- Knight Ridder reports that as Wal-Mart builds a new supercenter in Skiatook, Oklahoma, one local retailer is accusing it of not playing fair – and is going to court to make its point.
Super H has filed suit in Osage County District Court charging Wal-Mart with “"corporate espionage stealing sensitive information from a competitor." The store says that Wal-Mart sent its employees into Super H to scan the bar codes on the store’s shelves – codes that, according to the store, will give Wal-Mart access to proprietary details about its business.
The suit was filed after the police, having arrested the woman who worked for Wal-Mart and confiscated her hand-held scanner, declined to press trespassing charges.
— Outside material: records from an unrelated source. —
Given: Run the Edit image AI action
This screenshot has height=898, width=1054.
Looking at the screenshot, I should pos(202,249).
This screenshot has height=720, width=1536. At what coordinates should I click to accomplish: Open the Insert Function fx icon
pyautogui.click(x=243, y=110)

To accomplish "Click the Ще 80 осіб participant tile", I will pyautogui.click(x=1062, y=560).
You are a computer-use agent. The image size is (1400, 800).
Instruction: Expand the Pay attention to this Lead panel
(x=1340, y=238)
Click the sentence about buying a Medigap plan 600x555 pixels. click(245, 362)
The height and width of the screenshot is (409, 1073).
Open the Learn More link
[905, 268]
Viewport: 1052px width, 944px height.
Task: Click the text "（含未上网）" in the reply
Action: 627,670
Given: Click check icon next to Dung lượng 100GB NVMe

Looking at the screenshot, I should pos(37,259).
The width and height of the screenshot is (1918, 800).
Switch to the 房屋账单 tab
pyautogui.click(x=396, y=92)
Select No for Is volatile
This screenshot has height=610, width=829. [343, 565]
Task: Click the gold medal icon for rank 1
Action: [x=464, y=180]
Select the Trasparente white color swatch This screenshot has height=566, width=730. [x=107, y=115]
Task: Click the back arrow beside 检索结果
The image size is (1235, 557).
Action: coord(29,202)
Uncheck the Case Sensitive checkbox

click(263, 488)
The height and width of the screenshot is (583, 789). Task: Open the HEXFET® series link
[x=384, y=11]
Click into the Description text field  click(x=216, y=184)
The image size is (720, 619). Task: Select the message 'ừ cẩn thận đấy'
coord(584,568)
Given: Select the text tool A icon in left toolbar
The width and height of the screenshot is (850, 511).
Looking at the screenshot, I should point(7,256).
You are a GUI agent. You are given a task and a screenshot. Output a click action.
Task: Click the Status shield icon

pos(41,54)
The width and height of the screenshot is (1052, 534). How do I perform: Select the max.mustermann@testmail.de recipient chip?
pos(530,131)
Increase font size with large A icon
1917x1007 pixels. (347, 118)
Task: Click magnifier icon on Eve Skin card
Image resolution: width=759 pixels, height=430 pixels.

Super H wants the court to make sure the police department does not return the hand scanner to Wal-Mart, plus is looking for assurance that Wal-Mart stops the practice.
Knight Ridder notes that “Wal-Mart has been accused before of surreptitiously scanning bar codes. In 2000, Crest Foods in Edmond ejected five Wal-Mart employees from its store for the same reason, an action that eventually led to a federal lawsuit accusing Wal-Mart of predatory pricing.
It turned out that one of the ejected employees was David Glass, who had spent more than a decade as Wal-Mart's chief executive. The suit said Glass, offended by his treatment, ordered the local supercenter to drop its prices below cost to ruin Crest. Crest lawyers likened Wal-Mart's conduct to organized crime tactics seen on TV's ‘The Sopranos.’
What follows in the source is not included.